> [REQUESTS]
(A) In the Carlos Asuaje biography, transcribe the part that opens with the words containing "He debuted professionally" and closes with "and 20 RBI.".
(B) According to the Carlos Asuaje biography, in which round of the 2013 MLB draft did the Boston Red Sox select him?
(C) Extend the biography of baseball infielder Carlos Asuaje, picking up after its final sentence.

> [PASSAGE SHOWN]

[START]

Carlos A. Asuaje (; born November 2, 1991) is a Venezuelan professional baseball infielder who is a free agent. He previously played for the San Diego Padres of Major League Baseball (MLB) and the Lotte Giants of the KBO League.

Amateur career
A native of Barquisimeto, Venezuela, Asuaje attended St. Thomas Aquinas High School and played college baseball at Nova Southeastern University in Broward County, Florida. Asuaje posted a .356/.451/.519 slash line in three seasons at Nova, being named Sunshine State Conference Freshman of the Year in 2011 and Sunshine State Conference Co-Player of the Year in 2012. After his freshman season in 2012, he played collegiate summer baseball for the Yarmouth–Dennis Red Sox of the Cape Cod Baseball League, where he batted .298 in 52 games, and was named to the East Division All-Star team. Asuaje was selected by the Boston Red Sox in the 11th round of the 2013 MLB draft, and came to terms on a contract calling for a reported bonus of $100,000.

Professional career

Boston Red Sox

He debuted professionally with the Short-Season A Lowell Spinners in their 2013 season, starting his career as a shortstop, but eventually moved full-time to third base where his skills profiled best. He also showed the ability to play second base or left field and spent some time at designated hitter. In just 52 games for Lowell, he hit .269/.366/.368 with 19 runs scored and 20 RBI.

[END]

> [GIVEN DATA]
[START]

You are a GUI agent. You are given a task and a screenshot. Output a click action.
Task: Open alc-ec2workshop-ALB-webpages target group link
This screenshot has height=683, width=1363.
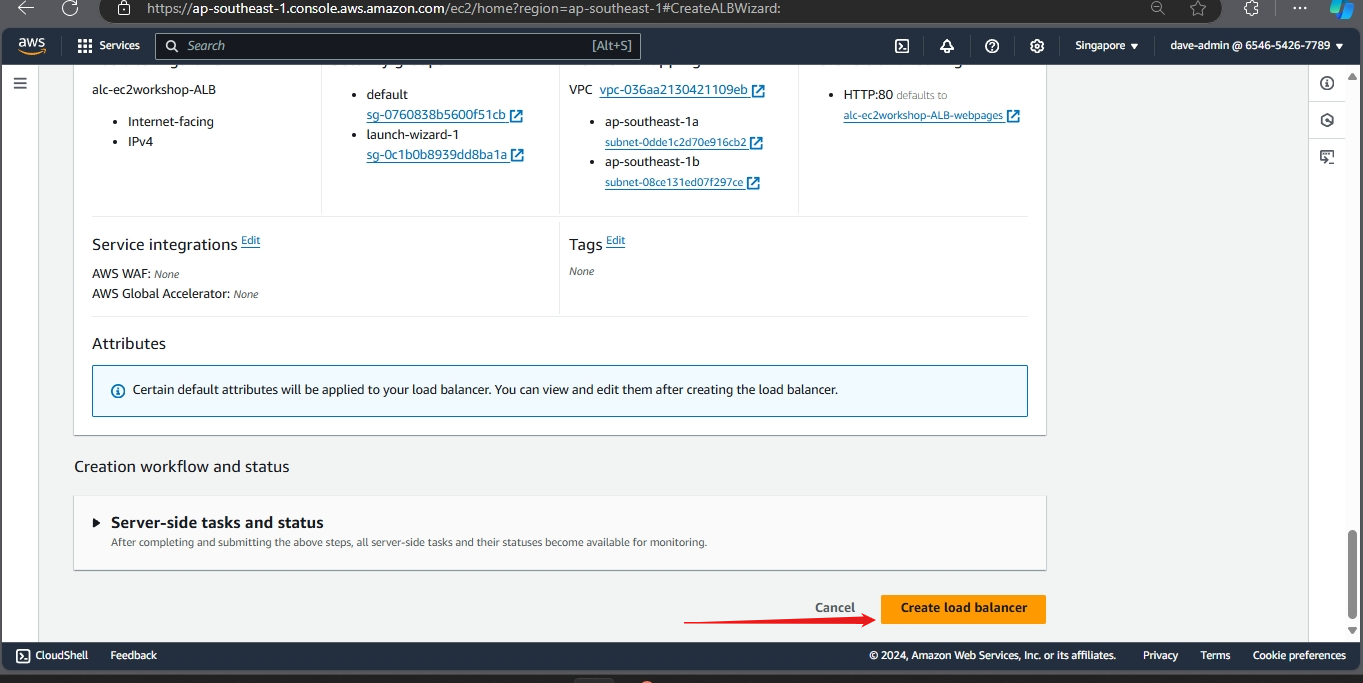click(923, 116)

[END]

> [TASK-BY-TASK OUTPUTS]
(A)
He debuted professionally with the Short-Season A Lowell Spinners in their 2013 season, starting his career as a shortstop, but eventually moved full-time to third base where his skills profiled best. He also showed the ability to play second base or left field and spent some time at designated hitter. In just 52 games for Lowell, he hit .269/.366/.368 with 19 runs scored and 20 RBI.

(B) The 11th round.

(C)
In 2014, Asuaje hit for a .305 average in 90 games for the Low A Greenville Drive, driving in 73 runs and scoring 69 times, while boasting a .391 OBP and collecting 45 extra-base hits. Batting 11 home runs, 10 triples and 24 doubles, he topped the South Atlantic League with a .542 slugging percentage and made the All-Star team before joining the High A Salem Red Sox on July 14.

At Salem, Asuaje reached base safely in 35 of his 39 games against the more advanced High-A Carolina League pitching. He showed a progressive approach with an 11-game hitting streak from August 14–25, 2014, to finish the year with a .323/.398/.516 line, four home runs and 28 RBI. Overall, Asuaje hit .310 and slugged .533 in 129 games in his two stints. Additionally, he was the only player in the Sox minors system to collect 100-or-more RBI (101) and went on to post the best slugging percentage (.533). He also ended fourth in homers (15) and OBP (.393) and 10th in batting average (.310), while his on-base plus slugging (.927) was surpassed only by Mookie Betts (.960). Besides, Asuaje was named Greenville Drive Player of the Year and added another All-Star selection to his list of accomplishments, as he was chosen to the 2014 South Atlantic League Annual All-Star team.

Asuaje was promoted to the Double A Portland Sea Dogs in 2015, where was one of five Sea Dogs selected for the Eastern League All-Star team. Asuaje ended 2015 with eight homers, seven triples, 23 doubles, 61 RBI, 60 runs scored and nine steals, as he slashed .251/.334/.374 over 131 games. He also gained a spot in the Arizona Fall League as a member of the Scottsdale Scorpions during offseason.

San Diego Padres
The Padres acquired Asuaje along with Javier Guerra, Manuel Margot and Logan Allen in November 2015, in the same transaction that sent Craig Kimbrel to the Boston Red Sox.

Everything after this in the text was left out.